Esposito smiles briefly.  “We’ll go pick him up.”

“Thanks, guys,” she says.  She leans her forehead on her palm, looking at Castle.  “I want wine and bed after this, got it?”

He braces his hand on the arm of her chair, touching his lips lightly to her temple.  “You got it.  But what can I do for you now?”

She puts her hand over the one still on her knee, wrapping her fingers around it until her nails tickle his palm.  “Just sit with me.  It helps.”

“Want to go sit on the break room couch?”

“Yeah,” she murmurs.  “Yeah, that’d be good.”

He keeps their hands twined together as he tugs her down onto the couch after closing the doors behind them.  Her legs are over his lap, her head on his shoulder as his free hand coasts up and down her arm.

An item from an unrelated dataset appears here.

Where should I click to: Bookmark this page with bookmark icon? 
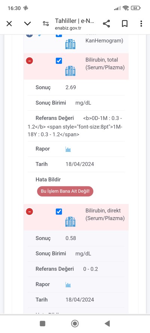(x=125, y=24)
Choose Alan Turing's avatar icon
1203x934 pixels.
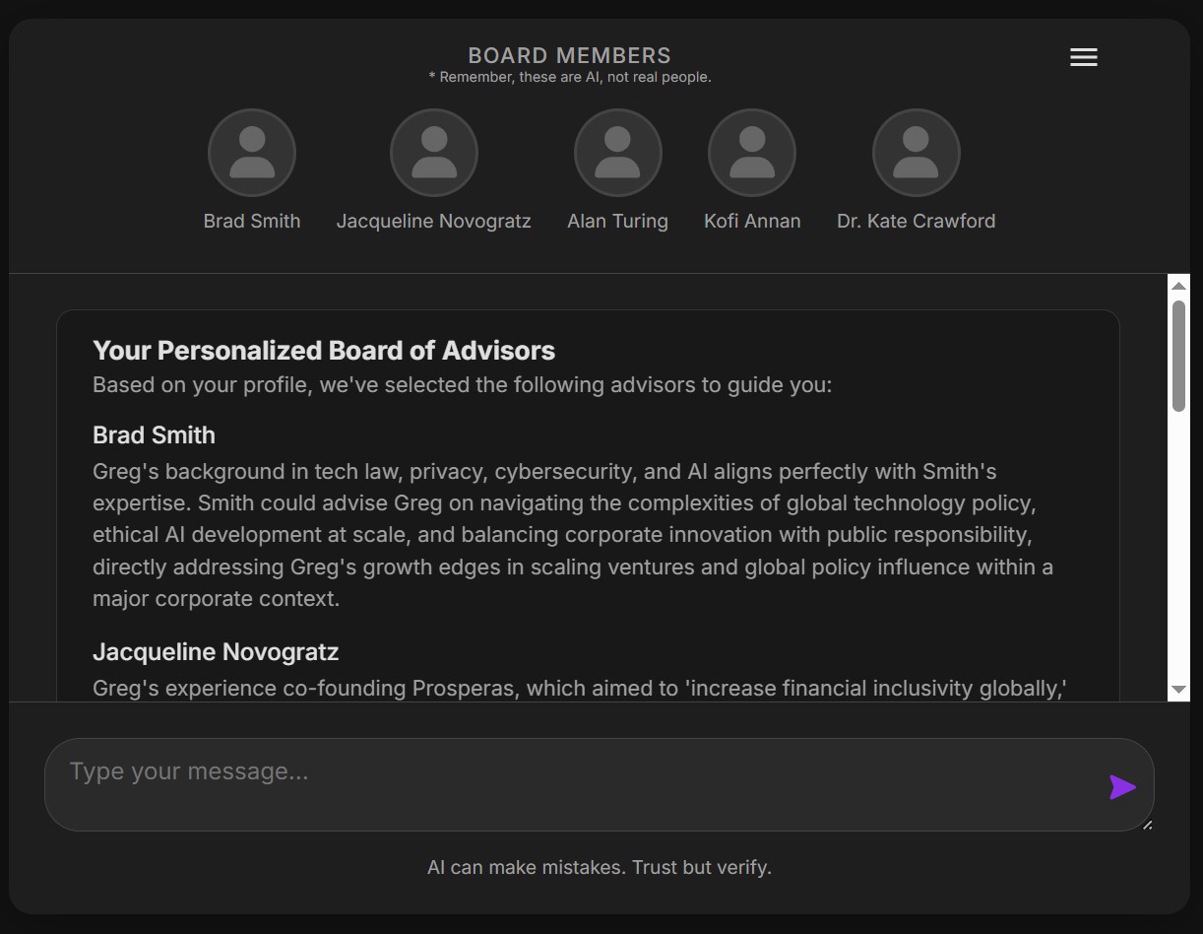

She sighs heavily, practically melting into his side.  “Whatever happens with this,” she speaks into the warm skin of his neck, “know that I do love you, Castle.  I love you more than this case.  I love you.”

“I know.”

“You won’t let me drown, right?”

He tips her head up, his thumb smoothing over the swell of her lower lip before he replaces the pad of his finger with his lips.  “Never, Kate,” he says.  “You jump, I jump, remember?”

She scowls, nose wrinkling as she purses her lips at him.  “Titanic?  Really?”

“Thought all women liked Leo.”

“Mm,” she hums against his chest.  “I prefer Cal.”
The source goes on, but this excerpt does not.